Set down all of the entries below word for word, with the pictures left out.

====== The records

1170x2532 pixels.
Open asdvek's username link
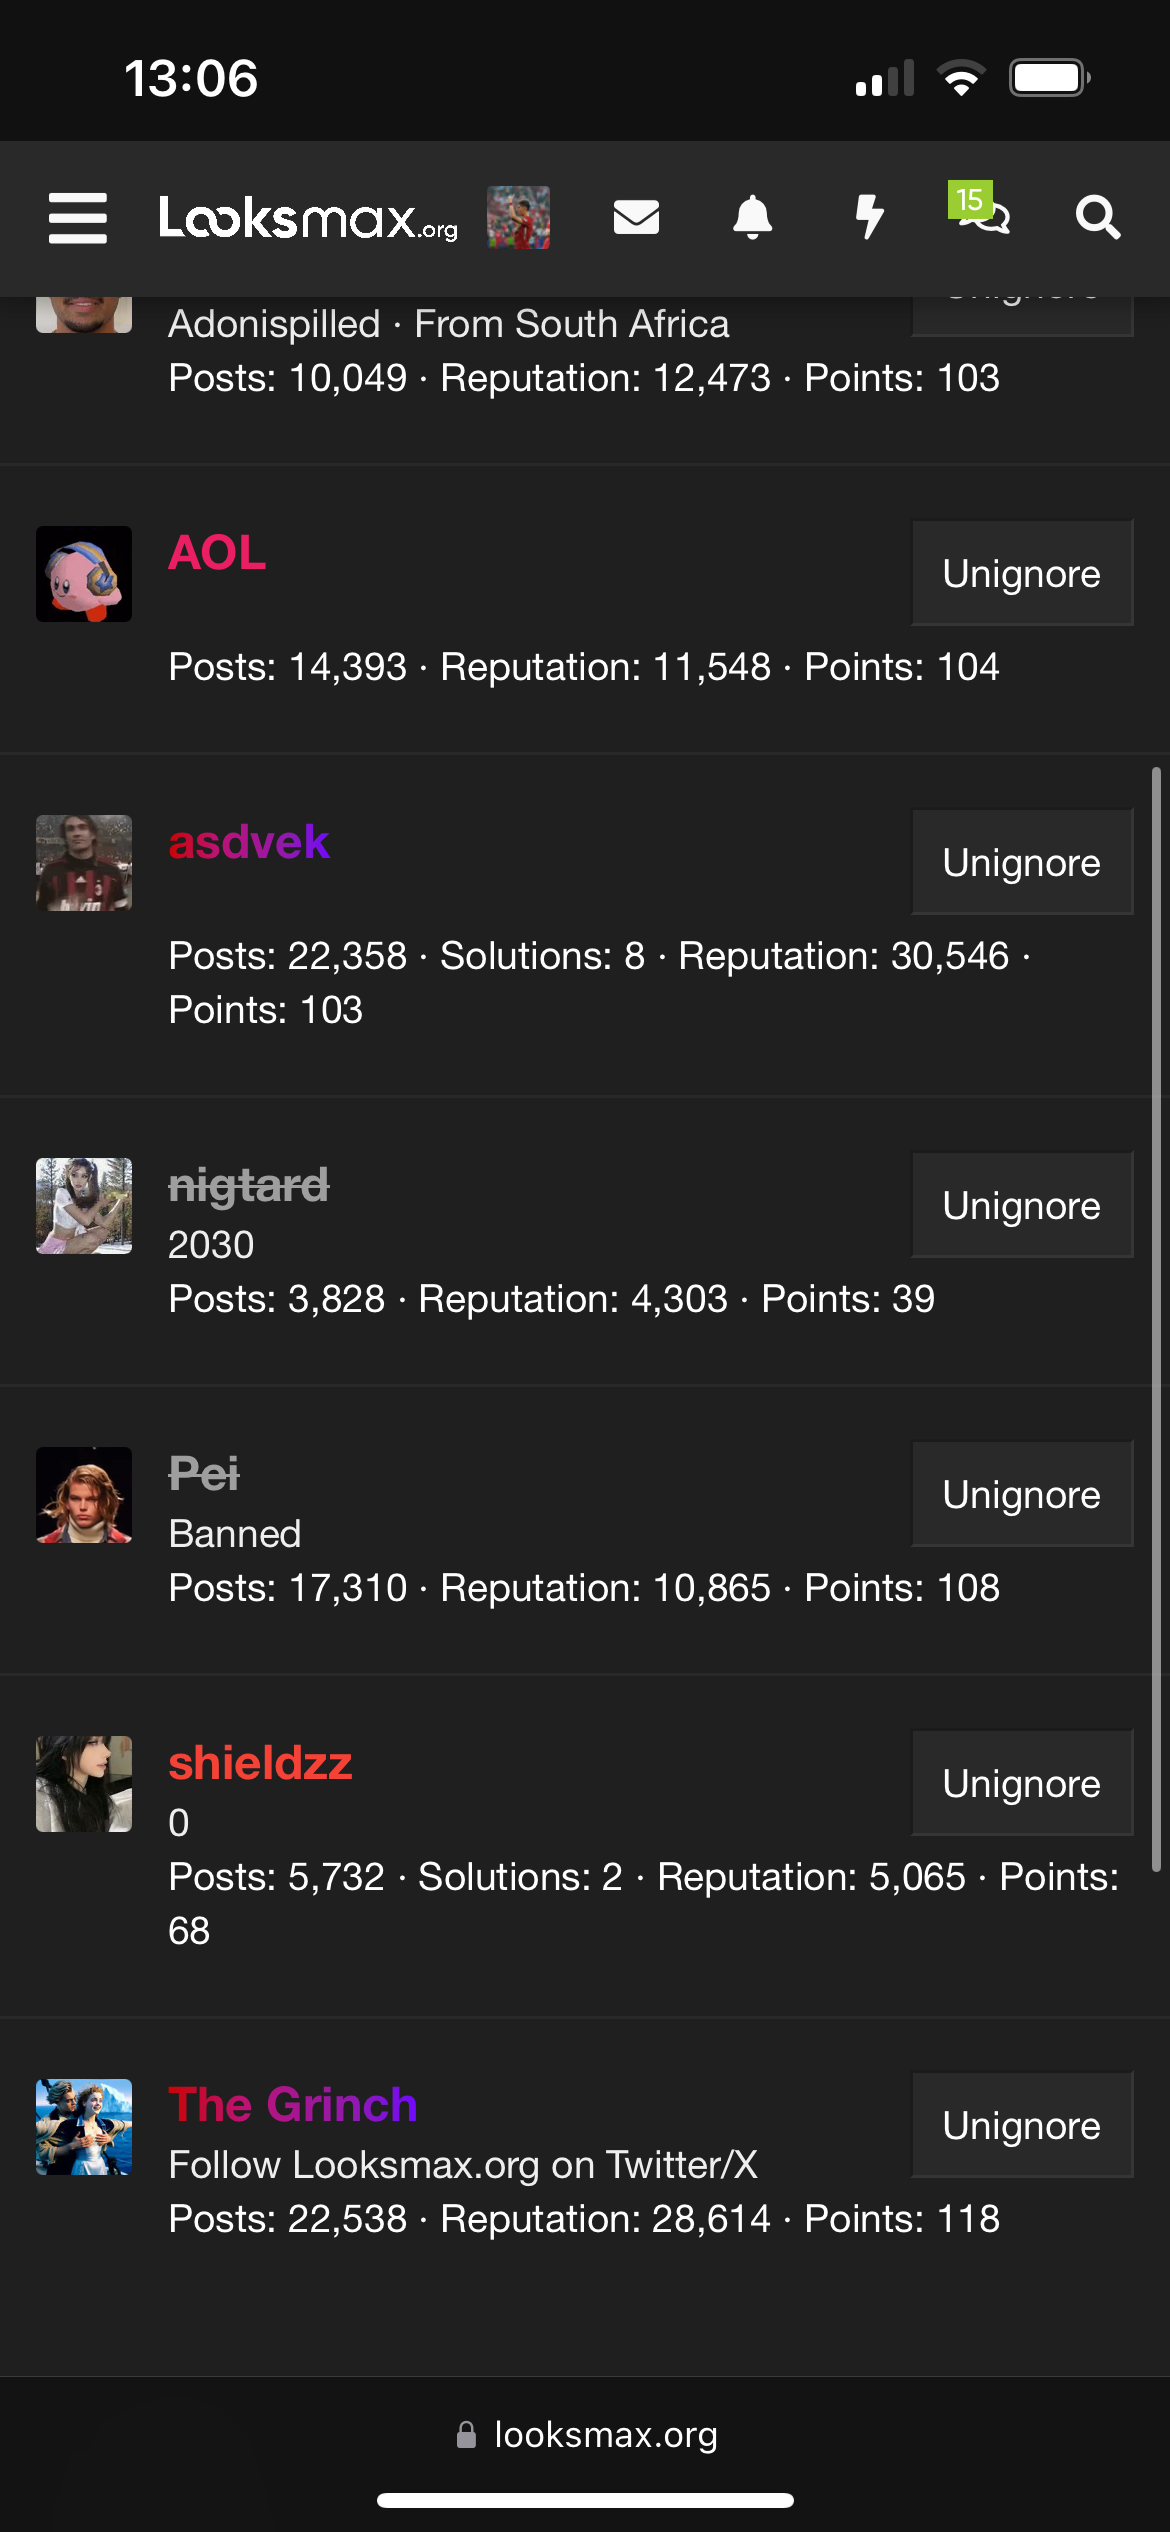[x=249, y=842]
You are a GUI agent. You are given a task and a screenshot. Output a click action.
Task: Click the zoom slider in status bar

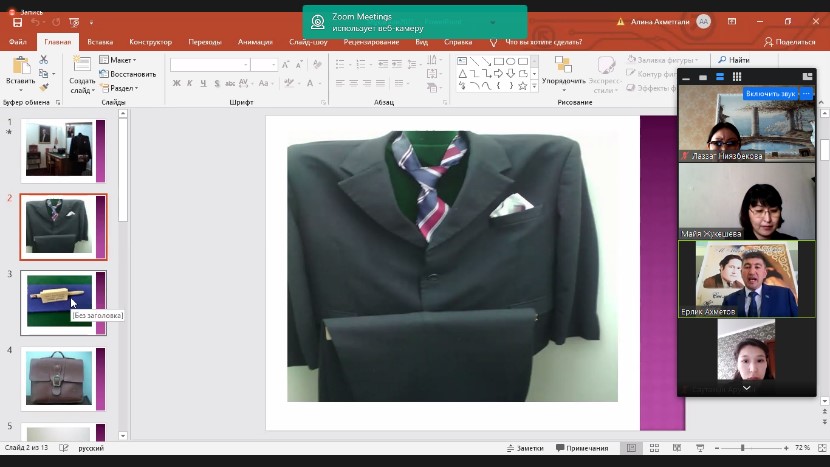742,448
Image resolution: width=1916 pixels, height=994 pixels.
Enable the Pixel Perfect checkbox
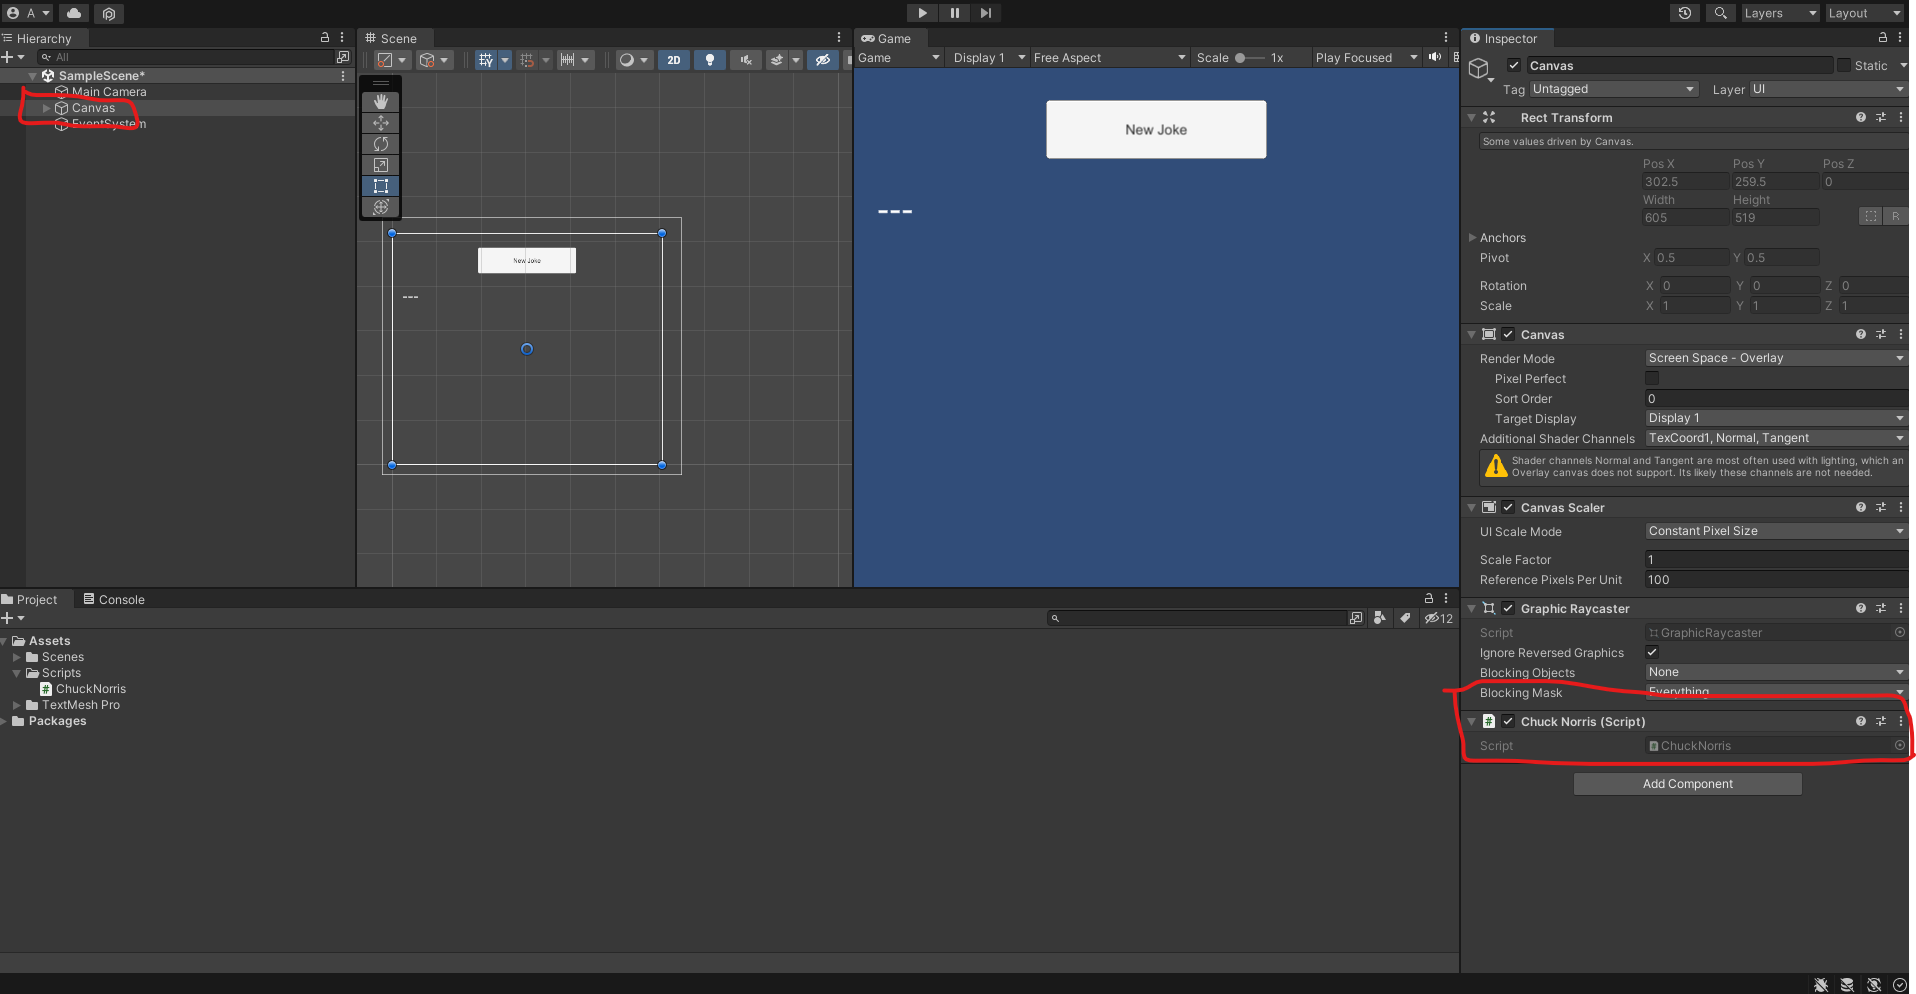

============

### Expected answer:
1170x2532 pixels.
Open asdvek's username link
[x=249, y=842]
You are a GUI agent. You are given a task and a screenshot. Output a click action.
Task: Click the zoom slider in status bar

742,448
Image resolution: width=1916 pixels, height=994 pixels.
Enable the Pixel Perfect checkbox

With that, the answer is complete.